L’invalidità potrebbe assumere rilevanza pure nel caso della preesistenza parziale, con aggravamento durante il rapporto (rischio parzialmente precostituito).

Il requisito di anzianità. Per il conseguimento sia dell’assegno d’invali­dità che della pensione d’inabilità occorrono l’anzianità assicurativa di cinque anni e l’anzianità contributiva di tre anni nel quinquennio.

Compatibilità con la rendita. Il trattamento pensionistico per invalidi­tà o inabilità è compatibile con la rendita vitalizia determinata da infortu­nio o malattia professionale che abbia determinato la stessa incapacità la­vorativa.
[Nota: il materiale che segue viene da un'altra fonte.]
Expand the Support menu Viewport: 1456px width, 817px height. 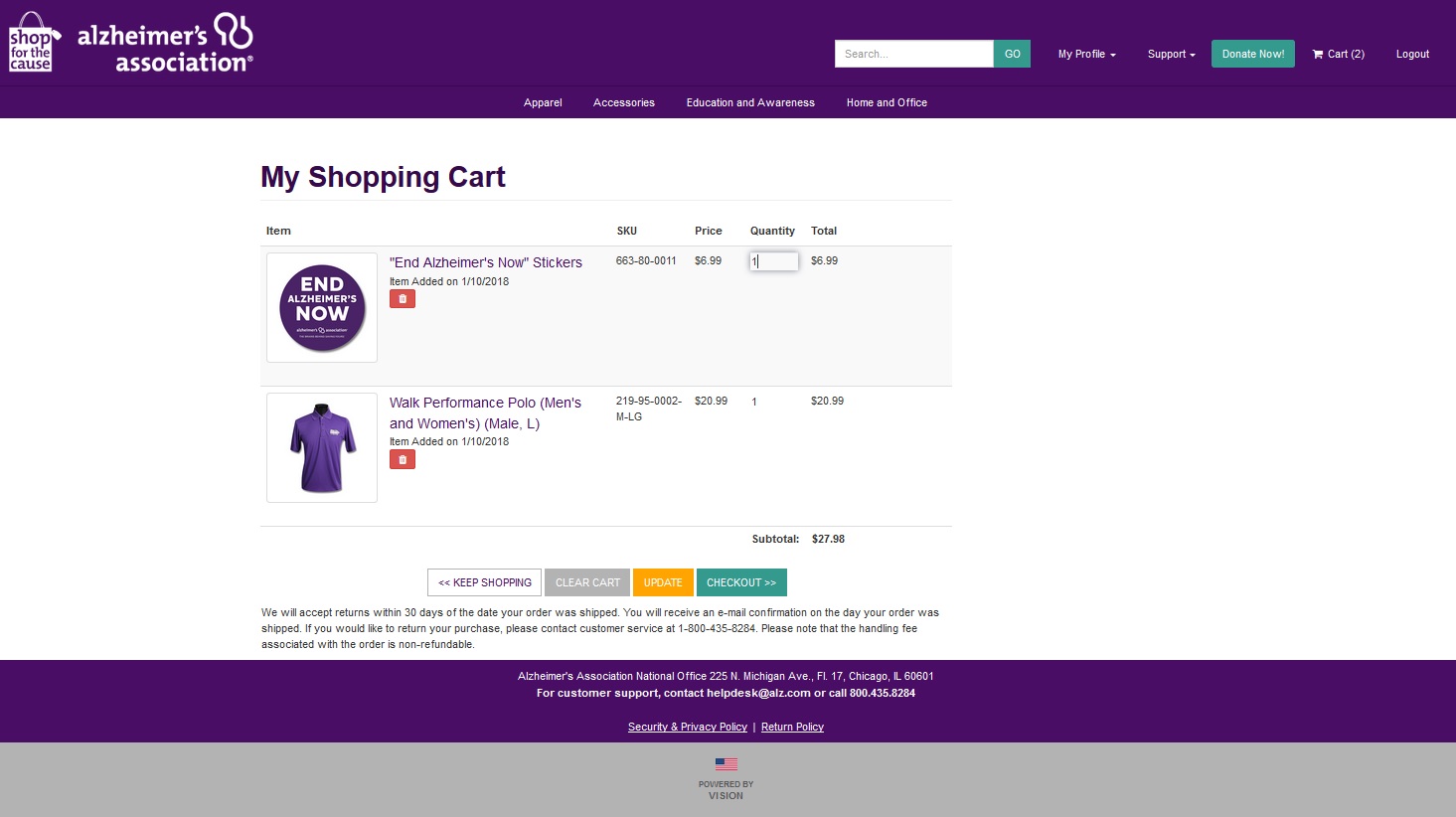tap(1170, 55)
L’istituto assistenziale. A favore degli individui privi della copertura assicurativa e contributiva, iscritti nelle liste speciali o che abbiano richie­sto l’iscrizione, sono previsti, a carico del ministero degli interni, l’asse­gno d’invalidità, in caso di riduzione della capacità lavorativa di almeno un terzo e la pensione d’inabilità, in caso di perdita della capacità lavorati­va. È richiesto il requisito del reddito inferiore all’assegno sociale, in caso d’invalidità ed ai 20 milioni in caso di pensione d’inabilità; per la quale oc­corre altresì lo stato d’in collocazione al lavoro. Nel caso in cui non vengano erogate le prestazioni, il ricorso deve essere pre­sentato nei confronti dell’Inps, che è l’ente erogatore e della regione, te­nuta al pagamento delle provvidenze assistenziali (art. 130 co. 3 d.lgs. 31 marzo 1998, n. 1129); per la contestazione contro gli accertamenti sanita­ri, presupposti del riconoscimento dell’invalidità o dell’inabilità, il ricorso deve essere presentato nei confronti del ministero del tesoro (artt. 5 e 6 L. 23 dicembre 1998, n. 448).
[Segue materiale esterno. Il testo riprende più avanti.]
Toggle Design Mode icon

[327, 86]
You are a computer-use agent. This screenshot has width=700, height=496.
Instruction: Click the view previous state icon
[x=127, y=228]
Indennità di accompagnamento. Indipendente dalla pensione d’inabi­lità è l’indennità di accompagnamento che presuppone l’impossibilità non temporanea, continuativa, della deambulazione o del compimento degli atti quotidiani. Tale impossibilità non è incompatibile con lo svolgimento di un’attività lavorativa, se l’invalido abbia la necessaria capacità psichica e professionale. Per gli ultrasessantan­cinquenni sono sufficienti le difficoltà persistenti a svolgere i compiti e le funzioni dell’età.
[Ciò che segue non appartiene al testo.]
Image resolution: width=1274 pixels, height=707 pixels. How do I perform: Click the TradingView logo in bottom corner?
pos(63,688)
L’indennità prescinde dalla soglia minima di reddito in quanto è rivolta a incoraggiare il nucleo familiare a farsi carico dei soggetti privi di adeguata autonomia onde evitare il ricovero in appo­siti istituti a carico della collettività (art. 1 L. 18/1980).

Il passaggio alla pensione sociale. La pensione d’inabilità, come istitu­to assistenziale, si trasforma in pensione o assegno sociale, al compimen­to di 65 anni di età, con preclusione di ogni ulteriore revisione, anche se riferita al periodo anteriore.

La pensione ai superstiti può essere quella indiretta, che viene conseguita in caso di morte del lavorato­re con una contribuzione di almeno quindici anni, o quella di reversibilità quando muore il lavoratore che abbia già conseguito il pensionamento. Non occorre il requisito dei 15 anni di contribuzione quando la morte del lavoratore sia stata determinata da causa di servizio. I superstiti conseguono la pensione iure proprio.

I superstiti. I superstiti sono il coniuge ed i figli, anche riconosciuti o a­dottati, fino a 18 anni o a 21 se iscritti a scuola media superiore o a 26 anni se iscritti all’università purché non fuori corso; non vi è limite di età nel caso d’inabilità.

Ripartizione. Al coniuge spetta il 60% ed ai figli in concorrenza il 20%; se da soli fino al 70%. Concorre anche il coniuge separato con il di­ritto al mantenimento o all’assegno alimentare o il coniuge divorziato con il diritto all’assegno di divorzio, anche in concorrenza con il nuovo co­niuge al momento della morte del pensionato o del lavoratore; occorre che sia formalmente riconosciuto l’assegno di divorzio, previsto dall’art. 5 L. 898/1970 non assumendo rilevanza corre­sponsioni di fatto o comunque diverse dall’assegno.

La pensione di reversibilità è incompatibile con la rendita Inail per malattia professionale quando la causa sia lo stesso evento, nel rispetto delle esigenze di riduzione della spesa pubblica (L. 335/1995).

Integrazione al minimo. Per l’integrazione al minimo nel caso della pensione di reversibilità occorre tener conto, secondo l’orientamento pre­valente, del reddito del de cuius non dei superstiti.